Ratio can be seen as further developing the distinction between
signs and symbols. It is part of the capitalist tendency to supplant a
symbolism grounded in spatial proximity to physical objects.
Kracauer thus distinguishes between nature’s symbolic power and the
distortedly allegorical form of reason that flourishes when objects
derive their meaning from their relationship to an overarching,
standardizing frame of reference. According to Kracauer, reason
involves a process of abstraction from the natural world, a retreat
from sensory immediacy in favour of the general concept. A process
that in turn facilitates the exploitation of the natural world – ‘reason
speaks wherever it disintegrates organic unity and rips open the
natural surface’ (Kracauer 1995: 84). When the ‘natural surface’ is
ripped open (in a similar fashion to Benjamin’s notion of the optical
unconscious) there arises the possibility that the masses can see
more clearly than ever before the nature of the reality that sur-
rounds them and hence be empowered with that insight. But
Kracauer sees Ratio as the stalling of reason, a perverted reason
because it serves to obscure such insight: ‘Ratio flees from reason
and takes refuge in the abstract’ (1995: 84). In the next chapter we
explore Adorno’s account of the way in which the culture industry
abolishes the natural tension between the general (in this context,
the abstract) and the particular (in this case the grounded symbolic)

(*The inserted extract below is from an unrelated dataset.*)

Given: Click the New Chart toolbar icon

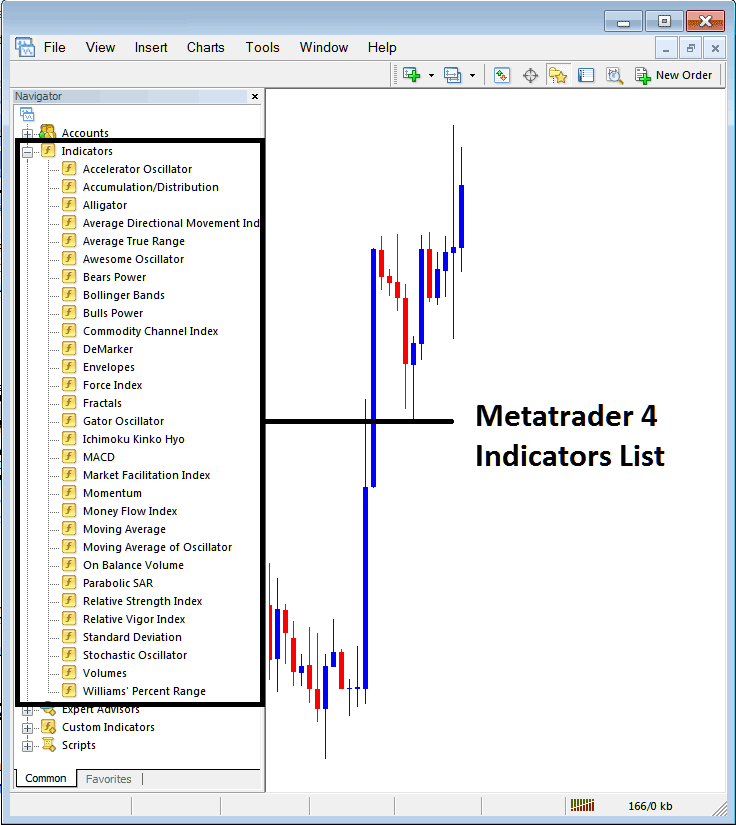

that fuels great art. The removal of this tension and the promotion
of abstraction produces an uncritical friction-free cultural experience
(Seabrook’s buzz). It is this insight that provides the basis for
understanding the banal predictability of a diverse range of culture
industry experiences such as fast food and soap operas – and
demonstrates the roots (the then) of a contemporary society domi-
nated by abstraction (the banal now of Part 2).